# [Page]
Preparing Them to be Kings
Series: From Boys to Men
“Proverbs 22:6 Train up a child in the way he should go: and when he is old, he will not depart from it.”
I wrote this in 2008, before there was Judah, but it still applies to today.
Reality just hit me. I am sitting here writing a check for Javan to take the ACT, and reality just kind of slapped me in my face. In two years my son will be gone; to try on the world on for himself. I know that we have tried hard to rear them in the Word and to teach them how to be awesome God fearing young man, but today, I had to ask myself, have we given them everything? Of course preparation continues throughout life, but there are some core concepts that I want them to really understand. As I watch my son become this man, I often think of what kind of man will he be? Then I think to myself, what type of man have I prepared him to be? My children are abundantly blessed but there was a point in my life where I spoiled them tremendously. They were their mama's babies. The Holy Spirit reminded me that they are ours on loan, and that if we don't discipline them and train them correctly, then we set them up for failure (Proverbs 13:24). I was so focused on how they needed to be good "little boys for mommy", that i forgot one day, they needed to be men for their wives and were called unto purpose. They weren't created for me, they were created by God, for the Glory of God. I spent too much time, trying to solve their problems, interfere with their father disciplining them, make up for what we didn't have. That i was forgetting to prepare them to manage their own households one day.

# [Dataset entries]
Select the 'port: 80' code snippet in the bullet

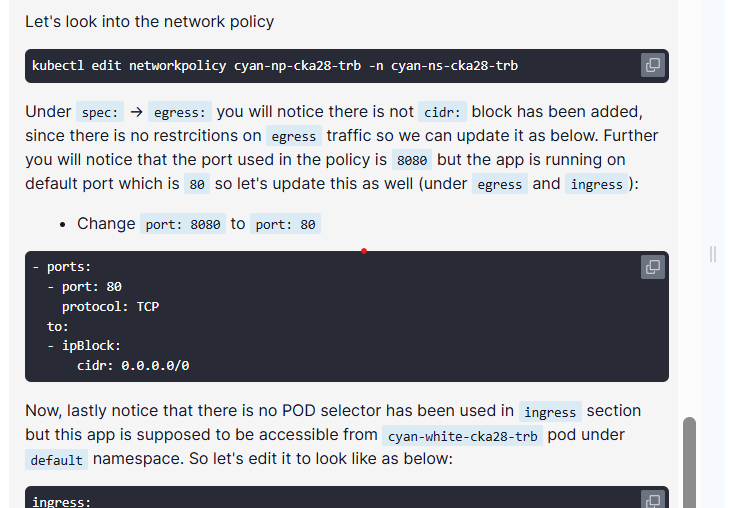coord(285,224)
* * *
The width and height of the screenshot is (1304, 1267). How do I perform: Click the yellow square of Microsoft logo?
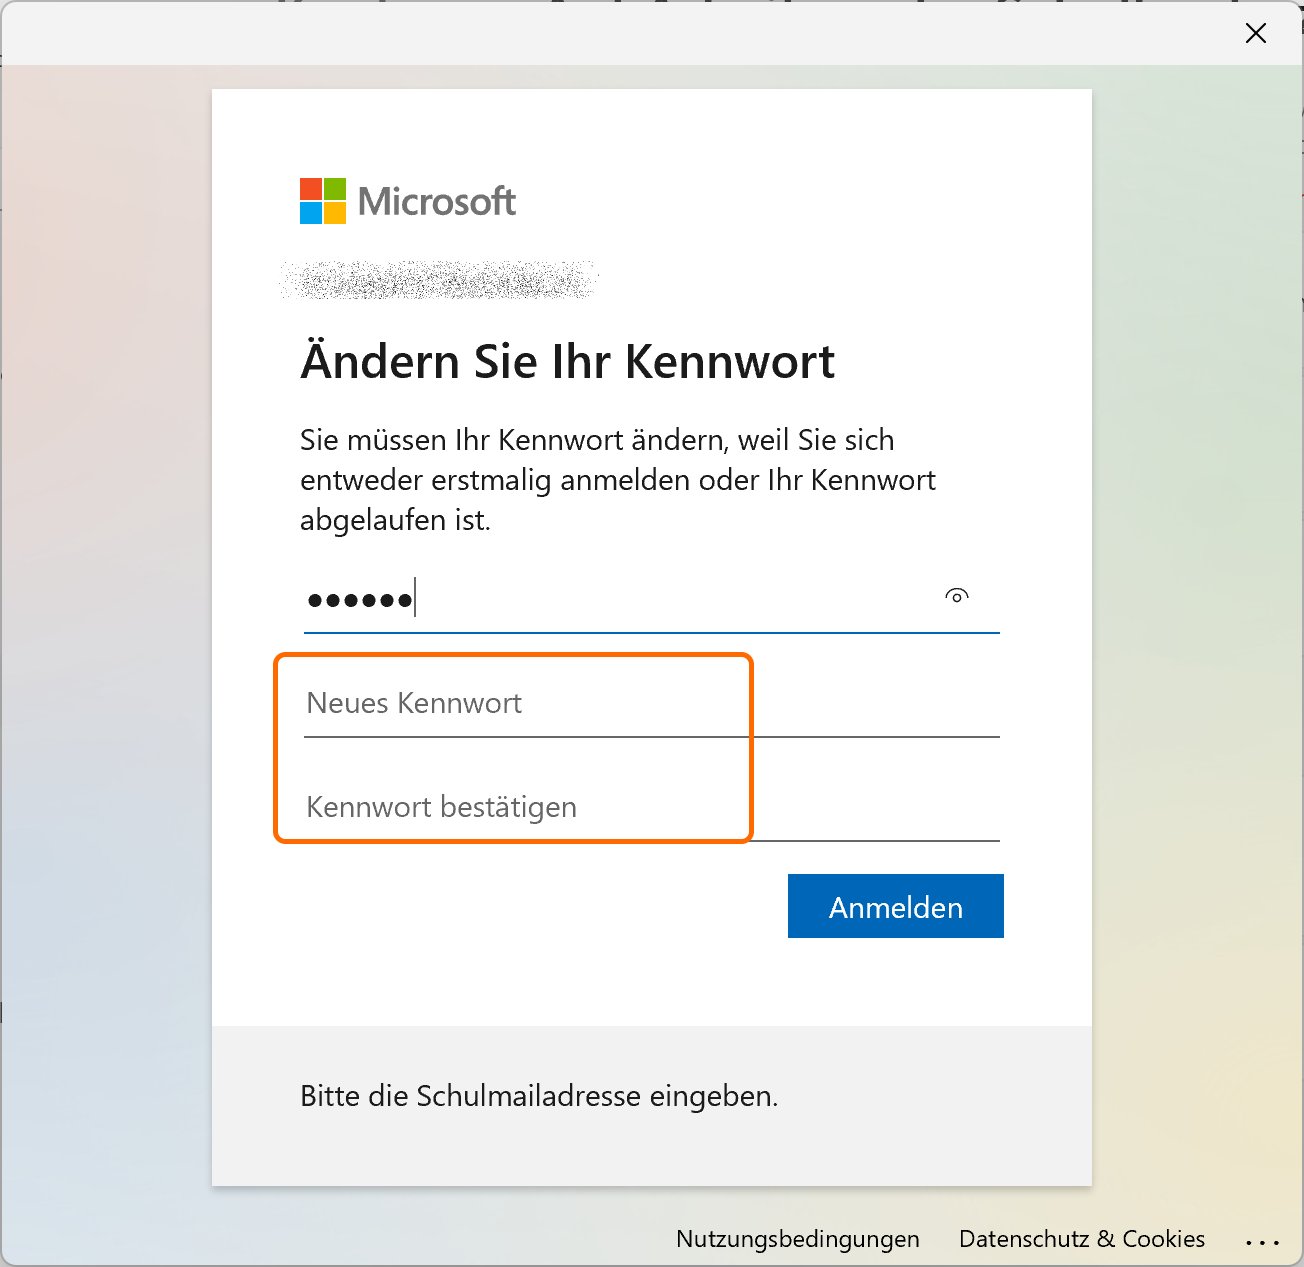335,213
--
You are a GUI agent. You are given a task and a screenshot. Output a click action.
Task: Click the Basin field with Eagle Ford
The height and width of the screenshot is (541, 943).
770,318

# [Task goal]
In the post about raising sons, what is the writer writing a check for? The data plays no part here; use only the post about raising sons.

# [Result of this exercise]
For Javan to take the ACT.